Monday, 9 August 2021

But the LORD came down to see the city and the tower the people were building. – Genesis 11:5

Today's Scripture Reading (August 9, 2021): Genesis 11

Swiss Roman Catholic Theologian Hans Urs von Balthasar, in his "Unless You Become Like This Child," argued that "(Mary's) Son first had to be the Child of the Father in order then to become man and be capable of taking up on his shoulders the burden of a guilty world." It is the story of Christmas, of God come down to earth for the express purpose of our redemption. It is the story of the perfect Son of God who comes down to take the burden of a guilty world onto his shoulders. But the Christmas story is not the only time that God came down to meet with his creation. It was the only time that God came down to take the world's guilt onto his own shoulders.

At the beginning of the story of humanity, Adam and Eve existed in a garden, tasked with the job of taking care of creation. And in the evenings, God came down. "Then the man and his wife heard the sound of the Lord God as he was walking in the garden in the cool of the day, and they hid from the Lord God among the trees of the garden" (Genesis 3:8). Maybe the hope was that a physical relationship where God walked among us in the cool of the day would be enough to keep Adam and Eve making good decisions. But the effort failed. Even though God walked in the garden with his creation, they still decided to go against his will.

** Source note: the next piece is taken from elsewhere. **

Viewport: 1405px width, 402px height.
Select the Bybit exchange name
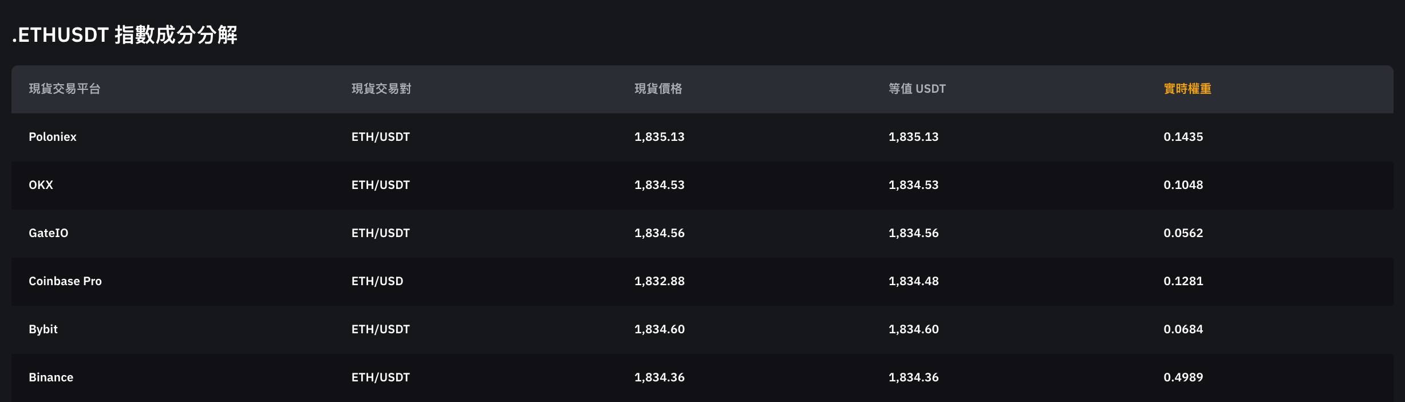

In the days of Noah, God came down once again. "God saw how corrupt the earth had become, for all the people on earth had corrupted their ways" (Genesis 6:12). God came down and saw the evil that we committed and tried to purge the earth of its sin. God decided to start over again with Noah. The hope was that the second Adam and his descendants would do a better job than the first.

As the descendants of Noah multiplied, they moved to the East of where Noah finished his life, to the plains of Babylon, in modern-day Iraq. And there, on the plains, they decided to build one of the first great cities. Babel on the plains of Shinar or Babylonia probably predated Eridu, Byblos, Jericho, Damascus, Aleppo, Jerusalem, or any other great cities that like to lay claim to the title of "the first city."

God came down to see the city of Babel and the tower that was being built there. And God realized that all of his hopes for Noah had been for naught. The descendants of Noah didn't do any better; they had failed just as the descendants of Adam had generations earlier. Babel was now a city on which God's judgment would fall. By the way, it is unlikely that the inhabitants of Babel called the city by that name. That was a name given to it by the descendants of the cities inhabitants, one given to it in the aftermath of God's judgment which confused the language of the citizens of the city.

What was needed was a different kind of solution. And so, God scattered the descendants of Noah, and they would stay scattered until God would come down once more as the Son of Mary, and under his banner, all the world would be unified and redeemed.